“Normally if they disapprove of something they approach the host government or write a private letter. But this is an extraordinary diplomatic initiative and shows how rattled the Russians are.” Mr MacShane said he would be consulting fellow MPs about the hostile demarche.
“It looks like an attempt to intimidate me. Presumably this was done on the orders of Moscow.” Mr MacShane and other MPs discussed a wide range of Russian human rights issues last Wednesday, most notably the case of Sergei Magnitsky, a Russian lawyer who died a horrible death in jail in 2009 after medical care was withheld. Mr Magnitsky had uncovered an enormous tax fraud that he said was perpetrated by a corrupt gang of policemen and other state officials.

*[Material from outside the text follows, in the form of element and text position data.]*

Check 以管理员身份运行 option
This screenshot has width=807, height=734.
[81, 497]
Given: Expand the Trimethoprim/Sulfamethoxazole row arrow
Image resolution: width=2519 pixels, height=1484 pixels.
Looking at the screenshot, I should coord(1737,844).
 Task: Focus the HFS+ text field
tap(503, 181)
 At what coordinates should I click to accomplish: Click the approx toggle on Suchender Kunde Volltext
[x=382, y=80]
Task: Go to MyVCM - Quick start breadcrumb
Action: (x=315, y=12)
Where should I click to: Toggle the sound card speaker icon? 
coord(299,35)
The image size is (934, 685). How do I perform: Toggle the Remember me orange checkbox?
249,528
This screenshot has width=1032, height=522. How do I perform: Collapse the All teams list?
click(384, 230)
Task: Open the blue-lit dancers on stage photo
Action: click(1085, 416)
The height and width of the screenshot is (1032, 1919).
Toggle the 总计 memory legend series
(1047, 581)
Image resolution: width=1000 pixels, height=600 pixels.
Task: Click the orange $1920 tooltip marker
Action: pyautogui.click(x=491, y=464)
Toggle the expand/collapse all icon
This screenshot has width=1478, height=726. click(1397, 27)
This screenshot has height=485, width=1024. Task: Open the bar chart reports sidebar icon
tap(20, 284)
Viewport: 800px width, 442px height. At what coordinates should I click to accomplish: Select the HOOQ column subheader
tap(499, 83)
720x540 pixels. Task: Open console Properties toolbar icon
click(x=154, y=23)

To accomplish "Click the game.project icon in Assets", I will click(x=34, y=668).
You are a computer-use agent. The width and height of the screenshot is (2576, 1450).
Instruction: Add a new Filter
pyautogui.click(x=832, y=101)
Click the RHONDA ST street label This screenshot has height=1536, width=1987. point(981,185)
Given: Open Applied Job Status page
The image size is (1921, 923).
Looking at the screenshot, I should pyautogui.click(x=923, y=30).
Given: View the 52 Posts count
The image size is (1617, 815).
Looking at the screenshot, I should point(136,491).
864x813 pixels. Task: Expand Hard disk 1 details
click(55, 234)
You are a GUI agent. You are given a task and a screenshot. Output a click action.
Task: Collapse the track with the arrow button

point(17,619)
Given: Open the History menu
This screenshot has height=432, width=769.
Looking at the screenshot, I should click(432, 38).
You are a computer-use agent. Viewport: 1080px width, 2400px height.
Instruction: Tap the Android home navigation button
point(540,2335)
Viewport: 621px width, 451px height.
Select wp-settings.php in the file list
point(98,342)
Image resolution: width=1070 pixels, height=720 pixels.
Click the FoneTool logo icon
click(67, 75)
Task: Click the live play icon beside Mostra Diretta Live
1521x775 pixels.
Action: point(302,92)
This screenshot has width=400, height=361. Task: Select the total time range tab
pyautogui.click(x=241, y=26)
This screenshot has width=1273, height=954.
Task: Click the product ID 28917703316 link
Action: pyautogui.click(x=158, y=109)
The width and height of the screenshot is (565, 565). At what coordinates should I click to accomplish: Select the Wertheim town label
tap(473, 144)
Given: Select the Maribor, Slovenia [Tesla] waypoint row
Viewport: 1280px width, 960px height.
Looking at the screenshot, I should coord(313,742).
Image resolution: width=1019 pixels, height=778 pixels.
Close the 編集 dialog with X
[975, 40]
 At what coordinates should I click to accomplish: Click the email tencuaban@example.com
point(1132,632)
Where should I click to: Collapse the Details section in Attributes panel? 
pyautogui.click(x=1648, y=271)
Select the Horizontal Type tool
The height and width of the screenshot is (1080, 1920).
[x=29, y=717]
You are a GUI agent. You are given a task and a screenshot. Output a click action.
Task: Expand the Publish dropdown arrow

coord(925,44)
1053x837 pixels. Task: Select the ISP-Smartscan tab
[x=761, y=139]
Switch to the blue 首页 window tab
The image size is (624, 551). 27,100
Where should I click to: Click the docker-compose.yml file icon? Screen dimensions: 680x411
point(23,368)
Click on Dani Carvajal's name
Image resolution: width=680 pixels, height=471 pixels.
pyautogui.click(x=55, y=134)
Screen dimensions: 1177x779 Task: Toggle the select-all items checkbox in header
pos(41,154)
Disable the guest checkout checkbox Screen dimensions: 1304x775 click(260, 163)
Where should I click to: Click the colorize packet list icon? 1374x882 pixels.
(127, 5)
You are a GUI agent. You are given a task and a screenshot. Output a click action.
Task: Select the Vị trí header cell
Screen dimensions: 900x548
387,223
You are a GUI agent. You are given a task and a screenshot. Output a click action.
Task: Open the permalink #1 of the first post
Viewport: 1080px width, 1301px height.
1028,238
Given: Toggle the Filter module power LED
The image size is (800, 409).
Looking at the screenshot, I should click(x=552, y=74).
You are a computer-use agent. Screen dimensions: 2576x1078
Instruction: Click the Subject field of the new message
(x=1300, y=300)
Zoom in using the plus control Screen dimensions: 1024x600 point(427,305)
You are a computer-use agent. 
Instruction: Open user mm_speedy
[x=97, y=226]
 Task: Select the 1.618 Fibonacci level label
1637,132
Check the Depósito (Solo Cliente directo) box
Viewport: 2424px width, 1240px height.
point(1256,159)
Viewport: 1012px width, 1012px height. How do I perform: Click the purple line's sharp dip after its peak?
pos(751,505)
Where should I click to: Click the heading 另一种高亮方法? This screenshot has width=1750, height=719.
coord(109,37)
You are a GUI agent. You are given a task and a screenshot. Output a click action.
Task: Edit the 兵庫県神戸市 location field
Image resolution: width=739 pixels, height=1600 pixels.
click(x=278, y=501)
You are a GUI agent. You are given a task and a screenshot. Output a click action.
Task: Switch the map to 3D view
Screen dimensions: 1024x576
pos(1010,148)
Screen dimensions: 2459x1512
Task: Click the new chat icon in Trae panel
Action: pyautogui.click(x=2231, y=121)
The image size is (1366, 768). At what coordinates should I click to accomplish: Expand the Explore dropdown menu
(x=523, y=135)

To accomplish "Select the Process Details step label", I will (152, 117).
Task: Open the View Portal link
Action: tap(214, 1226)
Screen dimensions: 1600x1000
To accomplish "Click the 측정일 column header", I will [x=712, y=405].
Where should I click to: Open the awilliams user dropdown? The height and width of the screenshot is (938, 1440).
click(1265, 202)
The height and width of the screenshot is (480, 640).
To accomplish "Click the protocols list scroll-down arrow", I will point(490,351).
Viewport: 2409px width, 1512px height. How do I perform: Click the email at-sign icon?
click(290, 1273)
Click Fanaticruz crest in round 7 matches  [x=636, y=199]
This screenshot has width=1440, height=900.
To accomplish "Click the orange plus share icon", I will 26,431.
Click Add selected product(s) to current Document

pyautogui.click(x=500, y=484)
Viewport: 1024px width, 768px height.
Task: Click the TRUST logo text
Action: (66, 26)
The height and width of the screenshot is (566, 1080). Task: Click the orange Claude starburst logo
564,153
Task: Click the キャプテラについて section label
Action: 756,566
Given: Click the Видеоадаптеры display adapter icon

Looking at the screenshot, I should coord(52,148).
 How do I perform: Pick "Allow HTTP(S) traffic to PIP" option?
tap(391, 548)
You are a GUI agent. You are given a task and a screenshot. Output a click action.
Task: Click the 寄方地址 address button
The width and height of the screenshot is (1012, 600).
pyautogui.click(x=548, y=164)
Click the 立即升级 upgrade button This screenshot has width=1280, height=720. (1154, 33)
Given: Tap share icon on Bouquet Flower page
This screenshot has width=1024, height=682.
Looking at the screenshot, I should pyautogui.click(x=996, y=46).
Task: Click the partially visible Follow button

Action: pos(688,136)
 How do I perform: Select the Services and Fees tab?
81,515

The United States has banned the entry of dozens of Russian officials involved in the case and friends of the late lawyer are pushing for the UK government to follow suit. The Russian government has insisted it is still investigating the Magnitsky case however and has condemned foreign criticism of the matter as meddling in its internal affairs.
Akhmed Bilalov, the vice president of the Russian Olympic Committee, said he expected Mr Putin to attend the London Olympics regardless of what Mr MacShane wanted.
“I am expecting Mr Putin to be in London,” he said. “That is if British MPs do not object. Sport and politics should not mix.”